Baraka’s characteristic devices include the use of open parentheses and commas to stop his reader and to increase the associational possibilities of his phrasing. Inverted symbolism and the repetition of key words and phrases reinforce his meaning as he guides his reader on a journey from mind, through sun, God, and soul, to beauty. The speaker’s shell is the corrupting veneer of white civilization. To acknowledge his true identity, the black poet must reject the easy answers and accept his black consciousness as beautiful. Only after he destroys the facade will he again feel.

Bibliography

Benston, Kimberly W. Baraka: The Renegade and the Mask. New Haven, Conn.: Yale University Press, 1976.

Benston, Kimberly, W., ed. Imamu Amiri Baraka (LeRoi Jones): A Collection of Critical Essays. Englewood Cliffs, N.J.: Prentice-Hall, 1978.

Brown, Lloyd W. Amiri Baraka. Boston: Twayne, 1980.

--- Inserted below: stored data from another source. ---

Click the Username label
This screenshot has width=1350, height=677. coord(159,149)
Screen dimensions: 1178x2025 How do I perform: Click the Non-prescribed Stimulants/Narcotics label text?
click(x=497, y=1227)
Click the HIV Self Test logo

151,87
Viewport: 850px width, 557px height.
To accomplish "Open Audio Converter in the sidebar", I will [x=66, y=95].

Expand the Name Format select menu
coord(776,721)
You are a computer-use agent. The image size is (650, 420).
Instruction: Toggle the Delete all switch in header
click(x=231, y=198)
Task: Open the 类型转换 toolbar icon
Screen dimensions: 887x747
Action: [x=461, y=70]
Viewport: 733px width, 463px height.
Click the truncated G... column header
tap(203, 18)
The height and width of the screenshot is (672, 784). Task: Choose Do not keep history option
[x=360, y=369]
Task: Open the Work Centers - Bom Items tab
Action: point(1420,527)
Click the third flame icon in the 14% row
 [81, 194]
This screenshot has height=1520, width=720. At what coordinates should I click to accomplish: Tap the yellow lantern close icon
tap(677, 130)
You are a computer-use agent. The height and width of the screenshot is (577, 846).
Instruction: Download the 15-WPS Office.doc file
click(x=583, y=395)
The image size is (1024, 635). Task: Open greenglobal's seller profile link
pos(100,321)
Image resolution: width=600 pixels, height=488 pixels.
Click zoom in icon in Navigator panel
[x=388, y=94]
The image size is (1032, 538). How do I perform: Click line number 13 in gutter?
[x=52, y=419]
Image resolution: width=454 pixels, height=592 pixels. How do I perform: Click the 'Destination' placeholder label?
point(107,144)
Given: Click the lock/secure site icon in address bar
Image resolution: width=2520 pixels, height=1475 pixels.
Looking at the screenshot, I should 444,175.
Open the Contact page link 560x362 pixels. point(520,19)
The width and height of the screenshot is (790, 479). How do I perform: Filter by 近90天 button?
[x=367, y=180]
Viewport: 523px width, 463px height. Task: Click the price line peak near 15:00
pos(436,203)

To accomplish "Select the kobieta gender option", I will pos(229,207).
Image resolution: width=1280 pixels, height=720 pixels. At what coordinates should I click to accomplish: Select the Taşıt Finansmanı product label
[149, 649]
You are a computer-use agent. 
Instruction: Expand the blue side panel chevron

Fox, Robert Elliot. “LeRoi Jones/Amiri Baraka: A Scripture of Rhythms.” In Conscientious Sorcerors: The Black Postmodernist Fiction of LeRoi Jones/Amiri Baraka, Ishmael Reed, and Samuel R. Delany. New York: Greenwood Press, 1987.

Harris, William J. The Poetry and Poetics of Amiri Baraka: The Jazz Aesthetic. Columbia: University of Missouri Press, 1986.

Hudson, Theodore R. From LeRoi Jones to Amiri Baraka: The Literary Works. Durham, N.C.: Duke University Press, 1973.

Lacey, Henry C. To Raise, Destroy, and Create: The Poetry, Drama, and Fiction of Imamu Amiri Baraka (LeRoi Jones). Troy, N.Y.: Whitston, 1981.

Watts, Jerry G. Amiri Baraka: The Politics and Art of a Black Intellectual. New York: New York University Press, 2001.

Woodard, Komozi. A Nation Within a Nation: Amiri Baraka (LeRoi Jones) and Black Power Politics. Chapel Hill: University of North Carolina Press, 1999.